From the line containing "Task: Switch to the Servers tab" to the end of the records, print every line exactly, both ends included, and leave out the pictures.
(Beginning of Information shown)
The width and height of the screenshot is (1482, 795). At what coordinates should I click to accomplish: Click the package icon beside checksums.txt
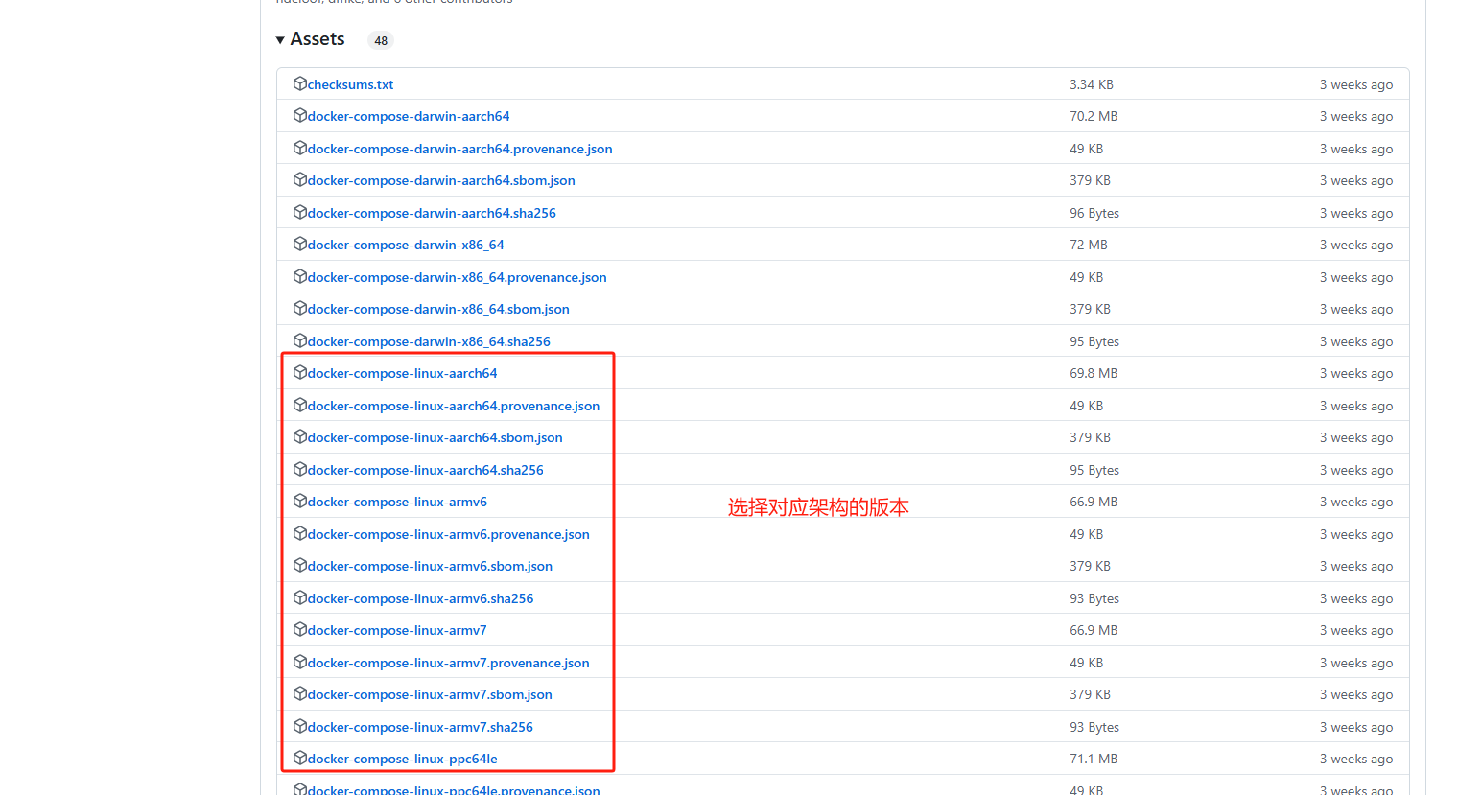tap(300, 84)
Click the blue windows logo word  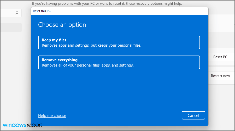15,125
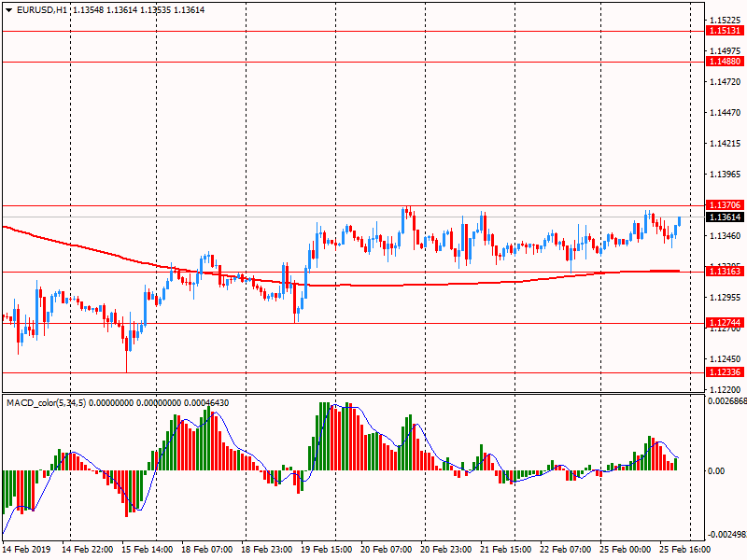Select the 1.13163 red price label

(725, 272)
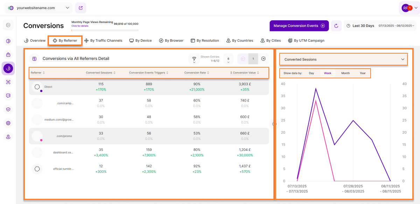Open the filter funnel icon

(194, 59)
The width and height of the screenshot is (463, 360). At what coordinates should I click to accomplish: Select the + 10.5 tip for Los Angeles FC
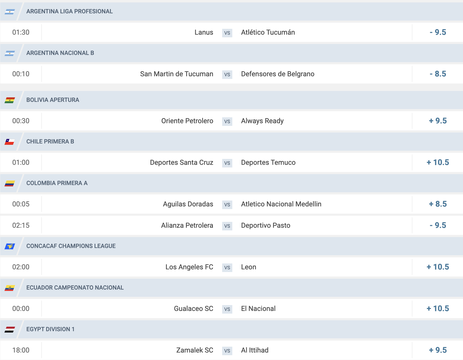click(x=438, y=267)
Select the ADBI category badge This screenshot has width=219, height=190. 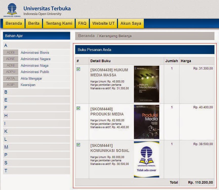tap(10, 53)
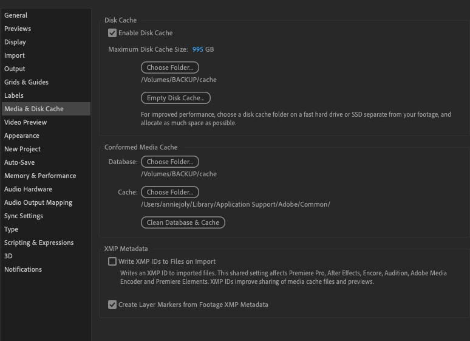The height and width of the screenshot is (341, 470).
Task: Select Scripting & Expressions category
Action: [x=39, y=243]
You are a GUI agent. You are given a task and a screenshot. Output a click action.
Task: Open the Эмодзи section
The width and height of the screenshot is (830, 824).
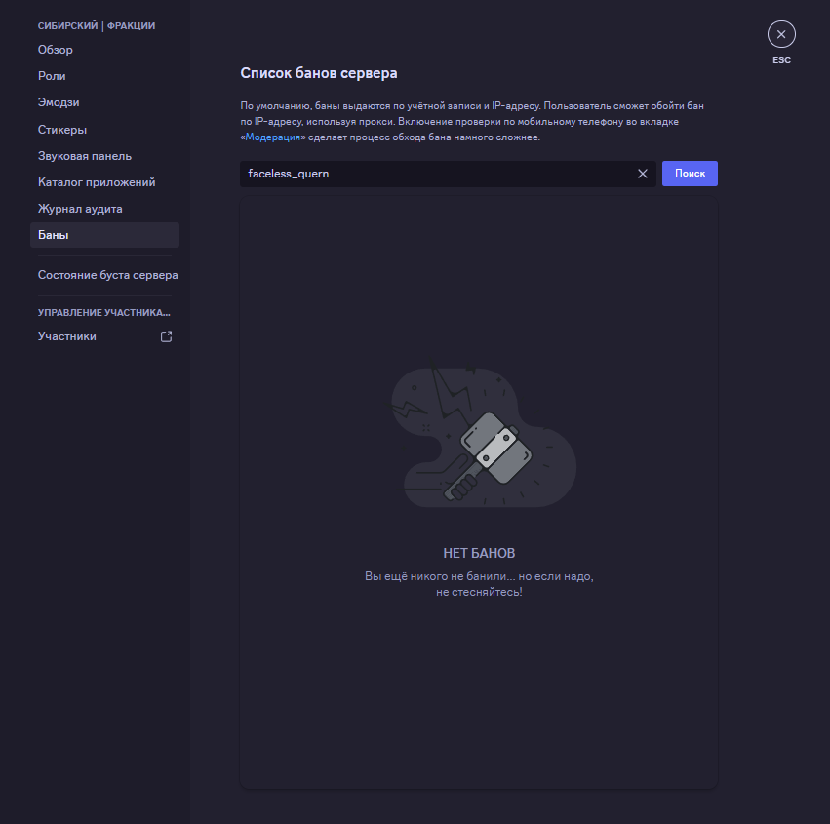pos(59,102)
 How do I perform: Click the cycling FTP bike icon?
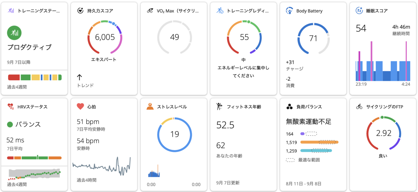[359, 107]
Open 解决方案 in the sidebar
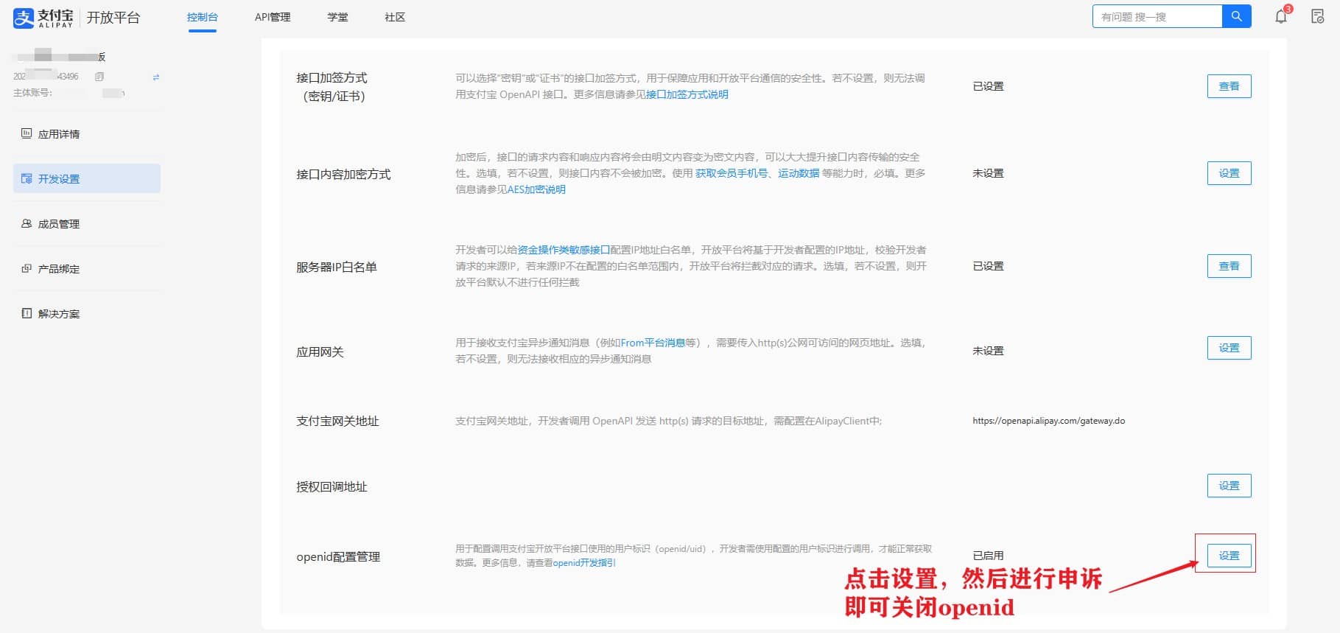Image resolution: width=1340 pixels, height=633 pixels. coord(59,314)
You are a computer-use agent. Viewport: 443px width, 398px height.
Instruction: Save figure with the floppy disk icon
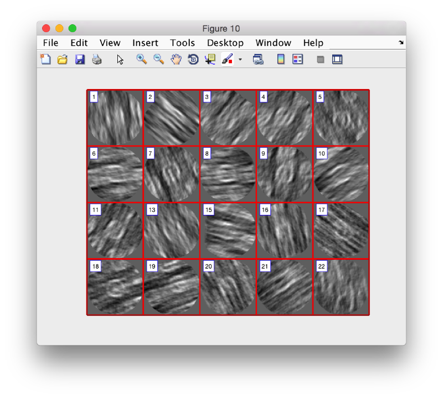(80, 59)
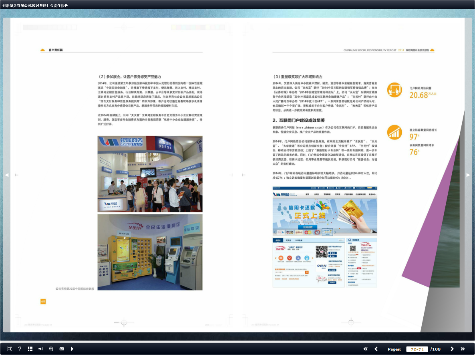Advance to the next spread chevron
The height and width of the screenshot is (355, 475).
(x=452, y=349)
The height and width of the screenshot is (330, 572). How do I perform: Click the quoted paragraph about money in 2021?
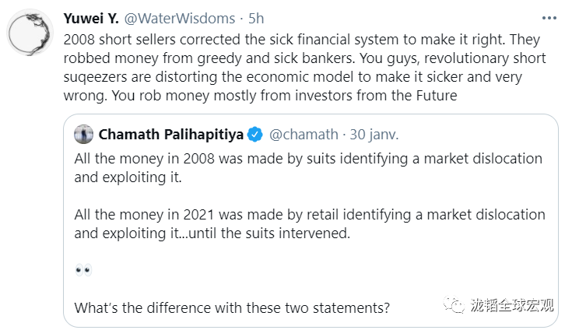[309, 223]
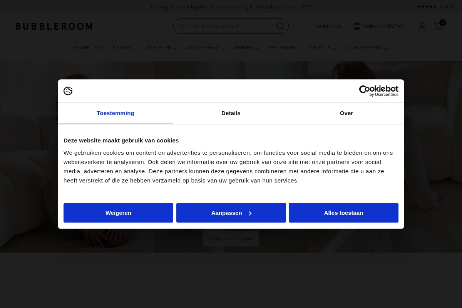Click the star rating next to (2600)
The image size is (462, 308).
tap(425, 7)
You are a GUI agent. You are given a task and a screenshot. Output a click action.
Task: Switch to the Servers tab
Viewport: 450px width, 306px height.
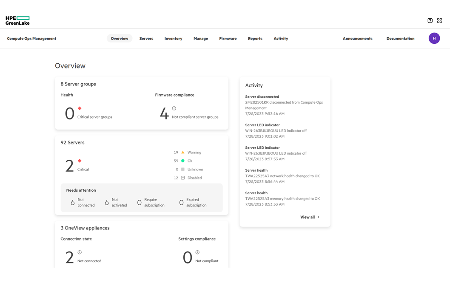[x=146, y=39]
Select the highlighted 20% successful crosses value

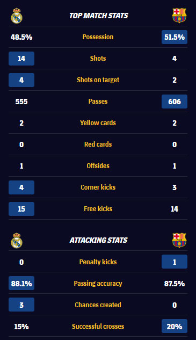175,326
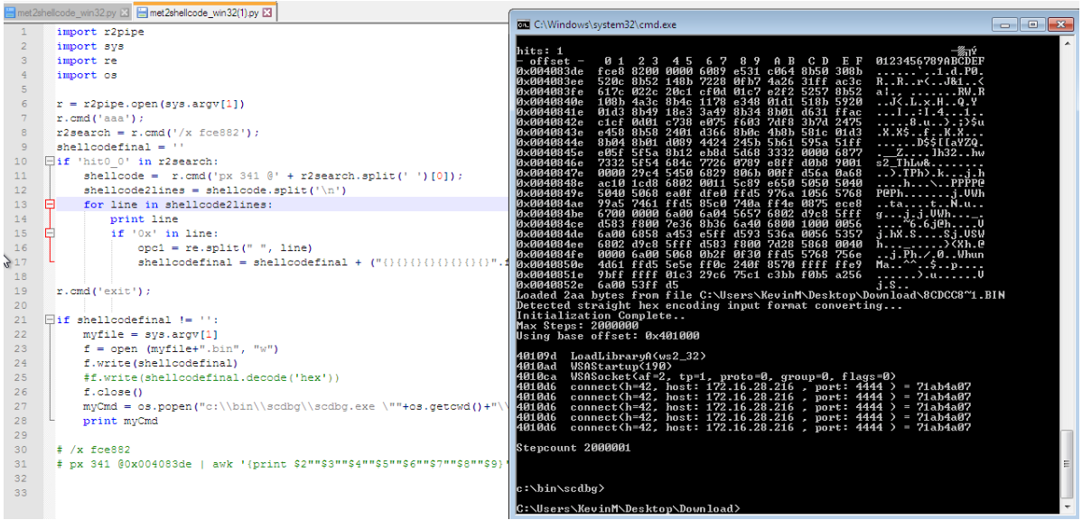Click line number 19 in the editor margin

click(24, 291)
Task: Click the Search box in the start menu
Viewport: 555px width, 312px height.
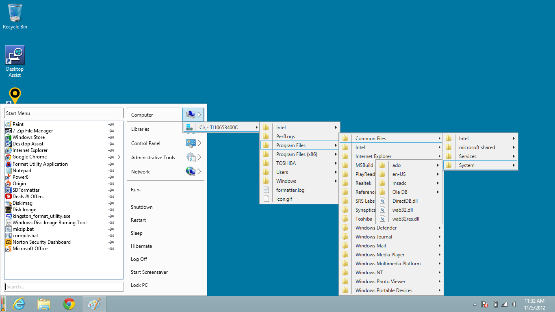Action: coord(63,287)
(End of Information shown)
# Solution for this problem
Task: Switch to the Servers tab
Viewport: 450px width, 306px height.
[x=146, y=39]
Select the highlighted 20% successful crosses value

175,326
Click line number 19 in the editor margin

click(24, 291)
Task: Click the Search box in the start menu
Viewport: 555px width, 312px height.
Action: coord(63,287)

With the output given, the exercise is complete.